▸ Exercise details
Copy, from the entries below, each line in which the string "computer" appears.

▸ Data to examine
====
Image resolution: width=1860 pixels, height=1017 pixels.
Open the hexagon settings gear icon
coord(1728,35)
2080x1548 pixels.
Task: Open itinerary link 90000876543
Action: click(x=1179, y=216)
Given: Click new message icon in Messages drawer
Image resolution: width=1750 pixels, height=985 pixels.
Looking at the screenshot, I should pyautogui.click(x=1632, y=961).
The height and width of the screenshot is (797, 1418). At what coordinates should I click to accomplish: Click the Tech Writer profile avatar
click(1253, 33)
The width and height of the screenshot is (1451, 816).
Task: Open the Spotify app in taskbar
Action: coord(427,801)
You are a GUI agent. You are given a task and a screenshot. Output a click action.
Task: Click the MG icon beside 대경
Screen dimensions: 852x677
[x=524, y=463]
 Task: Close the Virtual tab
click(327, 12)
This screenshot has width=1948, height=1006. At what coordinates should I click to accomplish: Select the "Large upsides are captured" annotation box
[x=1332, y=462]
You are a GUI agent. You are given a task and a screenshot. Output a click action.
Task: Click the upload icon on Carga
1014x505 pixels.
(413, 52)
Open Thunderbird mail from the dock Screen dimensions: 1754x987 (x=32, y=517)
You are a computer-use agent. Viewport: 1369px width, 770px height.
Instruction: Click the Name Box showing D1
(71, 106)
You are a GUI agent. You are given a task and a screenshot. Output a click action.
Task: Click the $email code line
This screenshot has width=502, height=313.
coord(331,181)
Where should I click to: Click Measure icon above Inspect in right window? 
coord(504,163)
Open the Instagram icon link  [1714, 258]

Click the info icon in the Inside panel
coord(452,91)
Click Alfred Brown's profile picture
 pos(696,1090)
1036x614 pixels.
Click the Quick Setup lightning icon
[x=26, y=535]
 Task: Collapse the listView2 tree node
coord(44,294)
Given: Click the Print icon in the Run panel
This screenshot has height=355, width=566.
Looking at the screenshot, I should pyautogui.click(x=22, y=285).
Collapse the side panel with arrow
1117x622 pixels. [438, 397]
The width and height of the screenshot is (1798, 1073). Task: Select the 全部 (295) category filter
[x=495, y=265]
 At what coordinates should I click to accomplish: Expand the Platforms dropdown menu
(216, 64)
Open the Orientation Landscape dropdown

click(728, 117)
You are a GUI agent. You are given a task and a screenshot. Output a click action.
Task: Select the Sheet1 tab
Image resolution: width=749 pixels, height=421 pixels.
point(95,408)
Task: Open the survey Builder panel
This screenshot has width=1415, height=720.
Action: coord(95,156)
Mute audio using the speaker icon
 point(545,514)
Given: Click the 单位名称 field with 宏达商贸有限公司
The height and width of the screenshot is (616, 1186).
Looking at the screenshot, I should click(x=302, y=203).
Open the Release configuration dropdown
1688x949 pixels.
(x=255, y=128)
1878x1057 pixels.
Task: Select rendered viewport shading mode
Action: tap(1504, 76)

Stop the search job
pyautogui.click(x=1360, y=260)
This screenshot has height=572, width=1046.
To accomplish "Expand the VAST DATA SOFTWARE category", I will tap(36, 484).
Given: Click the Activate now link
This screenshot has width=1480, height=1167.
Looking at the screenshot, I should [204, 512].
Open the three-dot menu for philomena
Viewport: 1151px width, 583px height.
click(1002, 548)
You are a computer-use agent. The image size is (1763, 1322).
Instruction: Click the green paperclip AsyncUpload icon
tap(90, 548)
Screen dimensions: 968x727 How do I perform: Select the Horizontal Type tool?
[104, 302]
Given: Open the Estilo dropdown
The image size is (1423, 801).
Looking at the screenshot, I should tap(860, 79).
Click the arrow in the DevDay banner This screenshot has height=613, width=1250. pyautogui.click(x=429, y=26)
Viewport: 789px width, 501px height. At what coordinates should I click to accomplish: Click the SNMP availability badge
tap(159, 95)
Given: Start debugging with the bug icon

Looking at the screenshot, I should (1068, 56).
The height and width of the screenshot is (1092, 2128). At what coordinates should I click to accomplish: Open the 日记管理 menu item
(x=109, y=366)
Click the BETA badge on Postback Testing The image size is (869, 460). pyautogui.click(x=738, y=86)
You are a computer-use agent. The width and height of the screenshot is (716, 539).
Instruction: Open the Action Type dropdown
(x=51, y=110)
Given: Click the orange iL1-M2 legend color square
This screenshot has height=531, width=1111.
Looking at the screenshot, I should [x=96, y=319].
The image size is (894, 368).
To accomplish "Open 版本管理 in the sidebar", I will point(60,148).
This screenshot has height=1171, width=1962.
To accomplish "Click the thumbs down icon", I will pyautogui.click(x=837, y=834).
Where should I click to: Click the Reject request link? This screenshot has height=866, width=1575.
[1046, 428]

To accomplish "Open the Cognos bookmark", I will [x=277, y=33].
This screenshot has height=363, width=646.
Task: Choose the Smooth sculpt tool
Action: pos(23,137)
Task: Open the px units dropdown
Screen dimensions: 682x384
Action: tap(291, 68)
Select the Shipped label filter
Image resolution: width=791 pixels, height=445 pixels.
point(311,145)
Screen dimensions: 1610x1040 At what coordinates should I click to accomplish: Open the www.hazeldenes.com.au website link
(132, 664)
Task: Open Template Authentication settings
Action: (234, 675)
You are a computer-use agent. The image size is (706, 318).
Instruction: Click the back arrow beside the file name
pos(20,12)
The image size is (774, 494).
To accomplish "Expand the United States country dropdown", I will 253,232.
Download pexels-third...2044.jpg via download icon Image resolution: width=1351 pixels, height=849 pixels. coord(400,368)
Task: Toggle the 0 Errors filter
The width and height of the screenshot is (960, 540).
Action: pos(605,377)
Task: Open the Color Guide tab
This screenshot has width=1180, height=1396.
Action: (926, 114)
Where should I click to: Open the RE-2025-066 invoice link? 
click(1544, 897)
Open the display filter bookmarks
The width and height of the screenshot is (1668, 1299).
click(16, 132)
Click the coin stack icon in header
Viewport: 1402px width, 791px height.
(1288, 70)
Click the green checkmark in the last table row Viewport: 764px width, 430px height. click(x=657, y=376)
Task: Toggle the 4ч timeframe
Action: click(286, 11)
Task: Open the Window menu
====
▸ Task solution
You are a computer-use agent. Viewport: 1369px width, 770px height.
You are a computer-use agent. The image size is (1763, 1322).
You are a computer-use agent. The width and height of the screenshot is (716, 539).
You are a computer-use agent. The image size is (706, 318).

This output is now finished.